In a matrimonial action, in which the parties were divorced by judgment entered October 16, 2009, the plaintiff former husband appeals, as limited by his brief, from so much of an order of the Supreme Court, Suffolk County (Crecca, J.), dated June 30, 2010, as, without a hearing, denied those branches of his motion which were, in effect, to modify visitation as set forth in a stipulation of settlement dated March 4, 2009, which was incorporated but not merged into the parties’ judgment of divorce, and for leave to enter a money judgment for arrears for child care, medical expenses, and the cost of obtaining a certificate of occupancy for the marital residence.

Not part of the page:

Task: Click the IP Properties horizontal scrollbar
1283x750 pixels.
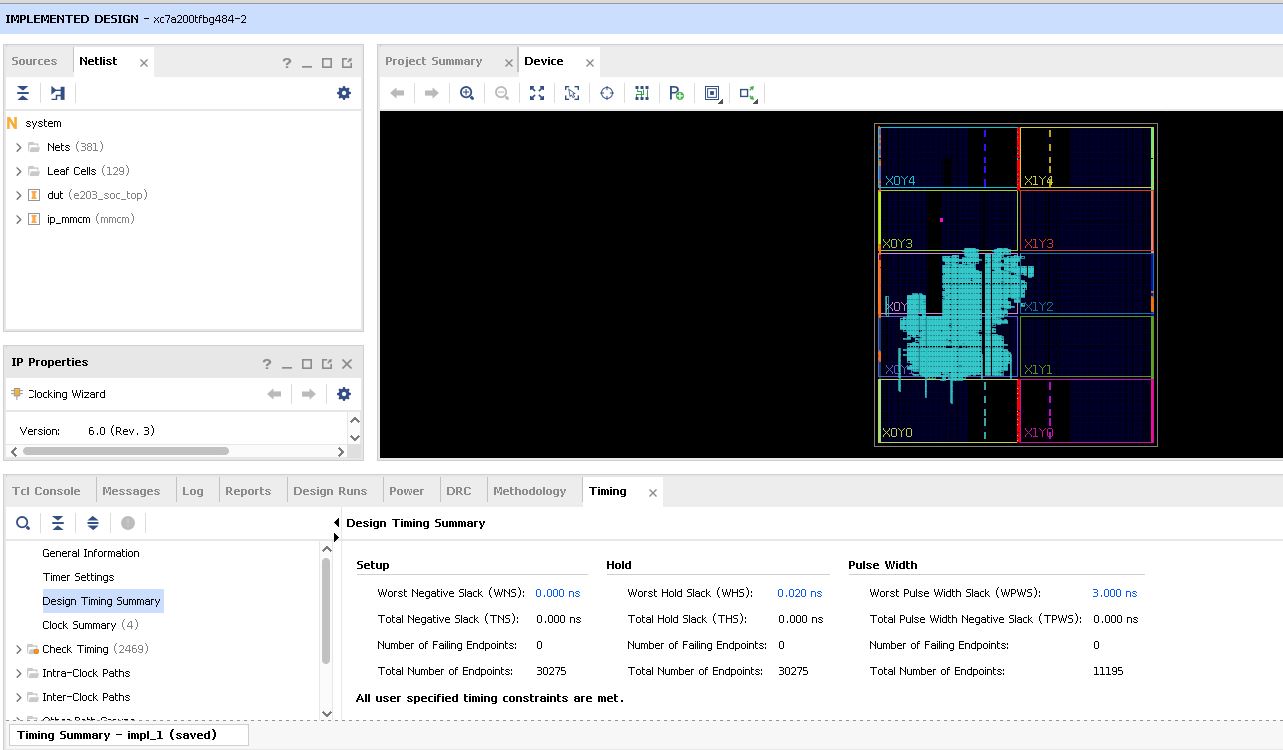Action: coord(125,451)
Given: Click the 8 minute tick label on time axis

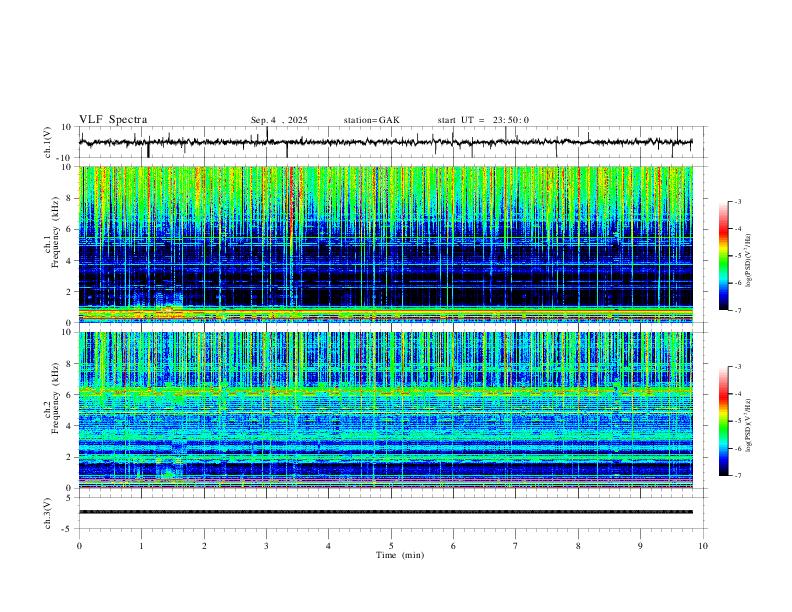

Ordered that the order is modified, on the facts, by deleting the provision thereof denying that branch of the father’s motion which was for leave to enter a money judgment, and the matter is remitted to the Supreme Court, Suffolk County, for a hearing to determine the actual amount of arrears, if any, and a new determination; as so modified, the order is affirmed insofar as appealed from, without costs or disbursements.
Modification of an existing visitation arrangement is permissible only upon the showing of a material change of circumstances such that a modification is necessary to ensure the continued best interests and welfare of the child (see Matter of Mazurkiewicz v Pindor-Mazurkiewicz, 80 AD3d 615 [2011]; Matter of Collazo v Collazo, 78 AD3d 1177 [2010]). “A person seeking a change in visitation or custody is not automatically entitled to a hearing, but must make an evidentiary showing sufficient to warrant a hearing” (Matter of Mazurkiewicz v Pindor-*692Mazurkiewicz, 80 AD3d at 616). Here, the father failed to make that showing. Thus, the court properly denied that branch of his motion which was to modify visitation as set forth in the parties’ stipulation of settlement.
The legitimacy and amount of the claimed arrears for child care expenses, medical expenses, and the cost of obtaining a certificate of occupancy for the marital residence cannot be determined on this record (see Gnoza v Gnoza, 293 AD2d 571, 572 [2002]). Accordingly, the matter must be remitted to the Supreme Court, Suffolk County, for a hearing on this issue and a new determination (see D'Anna v D'Anna, 17 AD3d 400, 401-402 [2005]; Vogel v Vogel, 12 AD3d 592, 592-593 [2004]). Rivera, J.P., Chambers, Hall and Lott, JJ., concur.